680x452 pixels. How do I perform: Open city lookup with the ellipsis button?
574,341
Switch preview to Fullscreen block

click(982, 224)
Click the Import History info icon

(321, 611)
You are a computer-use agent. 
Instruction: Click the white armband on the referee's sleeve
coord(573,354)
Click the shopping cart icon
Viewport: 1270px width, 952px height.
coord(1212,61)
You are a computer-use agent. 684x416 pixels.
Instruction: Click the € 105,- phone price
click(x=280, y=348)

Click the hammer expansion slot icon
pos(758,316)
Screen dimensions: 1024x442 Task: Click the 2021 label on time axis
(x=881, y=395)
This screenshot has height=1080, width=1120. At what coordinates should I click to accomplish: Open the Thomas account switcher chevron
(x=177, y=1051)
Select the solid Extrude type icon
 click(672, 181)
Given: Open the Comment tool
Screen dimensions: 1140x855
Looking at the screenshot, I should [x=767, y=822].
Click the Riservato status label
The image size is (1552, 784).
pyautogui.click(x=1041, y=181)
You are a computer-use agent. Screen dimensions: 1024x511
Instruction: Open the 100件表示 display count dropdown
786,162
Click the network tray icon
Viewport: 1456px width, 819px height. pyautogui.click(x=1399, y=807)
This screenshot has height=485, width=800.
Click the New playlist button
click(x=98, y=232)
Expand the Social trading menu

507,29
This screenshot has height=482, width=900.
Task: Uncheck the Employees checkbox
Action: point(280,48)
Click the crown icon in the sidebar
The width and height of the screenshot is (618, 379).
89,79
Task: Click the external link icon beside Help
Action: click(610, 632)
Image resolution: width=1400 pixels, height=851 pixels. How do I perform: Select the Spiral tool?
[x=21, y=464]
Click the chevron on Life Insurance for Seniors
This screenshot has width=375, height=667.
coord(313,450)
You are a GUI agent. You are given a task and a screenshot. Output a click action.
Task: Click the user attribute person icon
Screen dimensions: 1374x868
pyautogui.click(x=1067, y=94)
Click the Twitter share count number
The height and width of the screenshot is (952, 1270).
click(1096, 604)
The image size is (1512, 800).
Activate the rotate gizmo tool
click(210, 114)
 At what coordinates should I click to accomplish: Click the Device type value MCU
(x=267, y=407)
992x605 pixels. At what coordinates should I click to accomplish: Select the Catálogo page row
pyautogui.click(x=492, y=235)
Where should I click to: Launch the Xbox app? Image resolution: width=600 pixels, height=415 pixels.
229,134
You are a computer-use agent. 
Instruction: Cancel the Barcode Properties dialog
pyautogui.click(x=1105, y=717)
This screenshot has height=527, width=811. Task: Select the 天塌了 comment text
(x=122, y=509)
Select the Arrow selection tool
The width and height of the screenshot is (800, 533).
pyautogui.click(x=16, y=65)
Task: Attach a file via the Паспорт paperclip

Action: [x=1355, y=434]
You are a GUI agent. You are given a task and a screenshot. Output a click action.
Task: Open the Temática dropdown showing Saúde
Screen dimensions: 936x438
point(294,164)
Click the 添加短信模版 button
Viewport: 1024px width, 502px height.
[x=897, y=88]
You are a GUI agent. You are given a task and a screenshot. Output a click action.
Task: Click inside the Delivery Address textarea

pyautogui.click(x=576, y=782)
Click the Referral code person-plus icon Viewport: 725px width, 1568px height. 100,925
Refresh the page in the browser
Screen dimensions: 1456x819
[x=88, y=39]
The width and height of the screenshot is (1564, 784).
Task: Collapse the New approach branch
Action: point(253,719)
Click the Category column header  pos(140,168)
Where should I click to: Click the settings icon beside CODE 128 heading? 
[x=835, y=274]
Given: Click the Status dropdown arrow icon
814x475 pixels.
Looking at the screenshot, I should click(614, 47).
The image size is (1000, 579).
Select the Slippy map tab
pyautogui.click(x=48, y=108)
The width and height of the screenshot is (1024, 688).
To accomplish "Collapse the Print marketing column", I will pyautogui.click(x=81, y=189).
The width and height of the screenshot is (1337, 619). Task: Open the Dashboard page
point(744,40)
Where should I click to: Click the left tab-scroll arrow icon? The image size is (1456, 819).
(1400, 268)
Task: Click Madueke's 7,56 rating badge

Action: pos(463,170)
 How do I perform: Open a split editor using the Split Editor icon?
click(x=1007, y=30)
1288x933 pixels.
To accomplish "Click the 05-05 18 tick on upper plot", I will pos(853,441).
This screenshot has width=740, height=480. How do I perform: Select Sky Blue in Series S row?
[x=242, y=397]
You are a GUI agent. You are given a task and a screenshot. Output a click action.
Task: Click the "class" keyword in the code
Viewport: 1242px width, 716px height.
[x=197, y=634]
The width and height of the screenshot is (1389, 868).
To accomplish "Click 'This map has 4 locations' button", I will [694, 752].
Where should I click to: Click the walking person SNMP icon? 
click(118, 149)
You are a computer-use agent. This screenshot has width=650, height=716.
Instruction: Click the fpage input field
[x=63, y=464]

○ ○ ○ ○ ○

**Short exercise**
State how many lines in the listing above contain the string "what", matching case exactly. Give only the number.

**Final answer**
3